> **Brief**
Reproduce the material below word for word, starting with the line that contains "Task: Select the" and going on through the end of the material.

-- begin Entries provided --

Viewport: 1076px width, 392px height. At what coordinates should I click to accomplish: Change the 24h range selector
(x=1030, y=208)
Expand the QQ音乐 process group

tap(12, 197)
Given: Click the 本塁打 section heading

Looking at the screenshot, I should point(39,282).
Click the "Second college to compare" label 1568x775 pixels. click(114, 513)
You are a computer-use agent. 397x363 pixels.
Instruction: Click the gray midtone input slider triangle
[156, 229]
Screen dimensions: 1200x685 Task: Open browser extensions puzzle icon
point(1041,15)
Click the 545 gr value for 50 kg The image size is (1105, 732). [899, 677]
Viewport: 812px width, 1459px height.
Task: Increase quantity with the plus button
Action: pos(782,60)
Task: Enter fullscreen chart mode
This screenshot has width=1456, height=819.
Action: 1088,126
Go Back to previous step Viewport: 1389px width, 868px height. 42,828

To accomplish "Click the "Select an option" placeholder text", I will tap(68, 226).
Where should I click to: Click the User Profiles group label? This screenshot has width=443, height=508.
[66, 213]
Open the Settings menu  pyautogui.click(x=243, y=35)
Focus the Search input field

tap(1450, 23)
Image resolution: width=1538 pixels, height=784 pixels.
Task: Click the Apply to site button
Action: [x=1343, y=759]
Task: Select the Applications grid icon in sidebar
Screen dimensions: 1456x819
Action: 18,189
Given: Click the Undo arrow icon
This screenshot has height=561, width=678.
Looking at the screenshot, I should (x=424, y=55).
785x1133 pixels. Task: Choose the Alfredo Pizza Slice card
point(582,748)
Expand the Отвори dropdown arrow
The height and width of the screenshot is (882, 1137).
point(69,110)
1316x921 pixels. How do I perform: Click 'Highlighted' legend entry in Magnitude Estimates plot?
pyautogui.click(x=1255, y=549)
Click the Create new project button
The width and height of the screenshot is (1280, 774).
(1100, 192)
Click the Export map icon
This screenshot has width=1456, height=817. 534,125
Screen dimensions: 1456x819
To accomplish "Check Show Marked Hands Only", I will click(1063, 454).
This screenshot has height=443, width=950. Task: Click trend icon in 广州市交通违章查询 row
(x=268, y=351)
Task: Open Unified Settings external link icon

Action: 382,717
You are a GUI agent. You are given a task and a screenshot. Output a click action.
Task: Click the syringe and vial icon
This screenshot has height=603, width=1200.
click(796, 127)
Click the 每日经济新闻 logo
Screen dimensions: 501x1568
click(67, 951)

-- end Entries provided --

> **Solution for this task**
Task: Select the Applications grid icon in sidebar
Screen dimensions: 1456x819
Action: 18,189
Given: Click the Undo arrow icon
This screenshot has height=561, width=678.
Looking at the screenshot, I should (x=424, y=55).
785x1133 pixels. Task: Choose the Alfredo Pizza Slice card
point(582,748)
Expand the Отвори dropdown arrow
The height and width of the screenshot is (882, 1137).
point(69,110)
1316x921 pixels. How do I perform: Click 'Highlighted' legend entry in Magnitude Estimates plot?
pyautogui.click(x=1255, y=549)
Click the Create new project button
The width and height of the screenshot is (1280, 774).
(1100, 192)
Click the Export map icon
This screenshot has width=1456, height=817. 534,125
Screen dimensions: 1456x819
To accomplish "Check Show Marked Hands Only", I will click(1063, 454).
This screenshot has height=443, width=950. Task: Click trend icon in 广州市交通违章查询 row
(x=268, y=351)
Task: Open Unified Settings external link icon

Action: 382,717
You are a GUI agent. You are given a task and a screenshot. Output a click action.
Task: Click the syringe and vial icon
This screenshot has height=603, width=1200.
click(796, 127)
Click the 每日经济新闻 logo
Screen dimensions: 501x1568
click(67, 951)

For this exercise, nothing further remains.